Considering the fact that majority of support vector regression models have not been fully optimized in the realm of quantitative structure-activity relationship, an idea of simultaneous optimization has been proposed and evaluated on a set of novel kinase insert domain receptor/vascular endothelial growth factor receptor-2 inhibitors including naphthalene and indazole-based compounds in this study. After the powerful feature searching process using genetic algorithm, the final support vector regression model was constructed on an optimal set of six descriptors, based on which simultaneous optimization was carried out. Specifically, the global optimum is grid searched in the joint parametric space defined by cost (C), gamma and epsilon, where performance of support vector regression using each combination of (C, gamma, epsilon) is evaluated and recorded, resulting in bulky information. Based on the data decomposition strategies provided in the main paper, the best performance was achieved for C = 1.2, gamma = 0.15 and epsilon = 0.065. As a comparison, a linear model based on genetic algorithm-multiple linear regression has also been developed and compared. Performances of these models are rigorously validated using both leave-one-out cross-validation and also external validation. The significant higher R(2) (0.908, 0.837) and lower root-mean-square error (0.237, 0.311) for 45 training and 16 test samples compared to that of genetic algorithm-multiple linear regression (0.764, 0.700 and 0.402, 0.421) confirm the superior performance of genetic algorithm-support vector regression. Robustness and predictive ability of this model is further prudently evaluated. The resulting models introduced not only the idea of simultaneous optimization in support vector regression, but also an efficient strategy for estimating the vascular endothelial growth factor receptor-2 inhibitory activity of novel naphthalene and indazole-based compounds. Moreover, some insights into the structural features related to the biological activity of these compounds have also been provided, which might be of great help for further designing novel vascular endothelial growth factor receptor-2/kinase insert domain receptor inhibitors with potent activity.

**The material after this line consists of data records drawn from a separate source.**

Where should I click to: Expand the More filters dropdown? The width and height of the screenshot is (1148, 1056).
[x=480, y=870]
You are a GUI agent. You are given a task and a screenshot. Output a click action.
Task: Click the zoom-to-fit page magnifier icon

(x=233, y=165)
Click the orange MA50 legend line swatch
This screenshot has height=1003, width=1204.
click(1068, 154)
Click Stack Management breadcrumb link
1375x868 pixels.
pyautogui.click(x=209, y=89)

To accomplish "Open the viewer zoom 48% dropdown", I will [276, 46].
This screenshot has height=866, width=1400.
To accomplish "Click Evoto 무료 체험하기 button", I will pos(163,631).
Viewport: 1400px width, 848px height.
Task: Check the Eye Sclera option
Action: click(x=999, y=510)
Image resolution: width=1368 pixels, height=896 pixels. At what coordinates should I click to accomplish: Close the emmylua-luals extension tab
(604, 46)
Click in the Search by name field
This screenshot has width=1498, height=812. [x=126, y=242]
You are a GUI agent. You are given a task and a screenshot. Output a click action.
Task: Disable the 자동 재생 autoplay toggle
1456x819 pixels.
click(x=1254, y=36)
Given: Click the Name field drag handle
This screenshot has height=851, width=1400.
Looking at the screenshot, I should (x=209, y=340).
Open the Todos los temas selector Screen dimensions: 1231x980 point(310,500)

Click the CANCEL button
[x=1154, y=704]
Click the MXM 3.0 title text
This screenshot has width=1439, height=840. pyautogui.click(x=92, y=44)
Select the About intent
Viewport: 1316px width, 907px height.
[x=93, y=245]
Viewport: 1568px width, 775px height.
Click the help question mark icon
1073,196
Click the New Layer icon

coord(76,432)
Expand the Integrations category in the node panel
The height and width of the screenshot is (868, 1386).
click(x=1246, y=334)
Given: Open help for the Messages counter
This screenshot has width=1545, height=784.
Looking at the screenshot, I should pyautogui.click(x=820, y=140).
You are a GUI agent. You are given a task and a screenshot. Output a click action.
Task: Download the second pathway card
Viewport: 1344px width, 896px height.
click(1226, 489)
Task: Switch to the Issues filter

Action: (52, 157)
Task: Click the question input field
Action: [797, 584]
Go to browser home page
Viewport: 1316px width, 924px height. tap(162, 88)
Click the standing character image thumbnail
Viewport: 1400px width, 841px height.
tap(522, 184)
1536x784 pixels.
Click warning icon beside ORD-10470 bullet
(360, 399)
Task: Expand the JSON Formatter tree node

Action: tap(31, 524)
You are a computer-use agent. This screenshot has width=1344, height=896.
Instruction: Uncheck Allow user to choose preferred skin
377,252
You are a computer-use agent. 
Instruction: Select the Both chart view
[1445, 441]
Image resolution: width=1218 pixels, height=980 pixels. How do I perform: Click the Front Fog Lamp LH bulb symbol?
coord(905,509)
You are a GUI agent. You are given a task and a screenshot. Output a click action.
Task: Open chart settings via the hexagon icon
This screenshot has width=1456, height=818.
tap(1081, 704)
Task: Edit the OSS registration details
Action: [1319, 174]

考虑到大多数支持向量回归模型在定量构效关系领域尚未得到充分优化的事实,本研究提出了一种同时优化的想法,并在一组新型激酶插入结构域受体/血管内皮生长因子受体-2 抑制剂(包括萘基和吲唑基化合物)上进行了评估。在使用遗传算法进行强大的特征搜索过程之后,基于一组最佳的六个描述符构建了最终的支持向量回归模型,并在此基础上进行了同时优化。具体来说,在由成本 (C)、γ 和 ε 定义的联合参数空间中进行全局最优网格搜索,其中使用每个 (C、γ、ε) 组合的支持向量回归性能进行评估和记录,导致信息量很大。基于主文中提供的数据分解策略,对于 C = 1.2、γ = 0.15 和 ε = 0.065 获得了最佳性能。作为比较,还开发并比较了基于遗传算法-多元线性回归的线性模型。使用留一交叉验证和外部验证严格验证了这些模型的性能。与遗传算法-多元线性回归(0.764、0.700 和 0.402、0.421)相比,对于 45 个训练和 16 个测试样本,该模型具有更高的 R²(0.908、0.837)和更低的均方根误差(0.237、0.311),这证实了遗传算法-支持向量回归的优越性能。还谨慎地评估了该模型的稳健性和预测能力。所提出的模型不仅引入了支持向量回归中的同时优化思想,还为估计新型萘基和吲唑基化合物的血管内皮生长因子受体-2 抑制活性提供了一种有效策略。此外,还提供了有关这些化合物生物活性相关结构特征的一些见解,这对于进一步设计具有强效活性的新型血管内皮生长因子受体-2/激酶插入结构域受体抑制剂可能非常有帮助。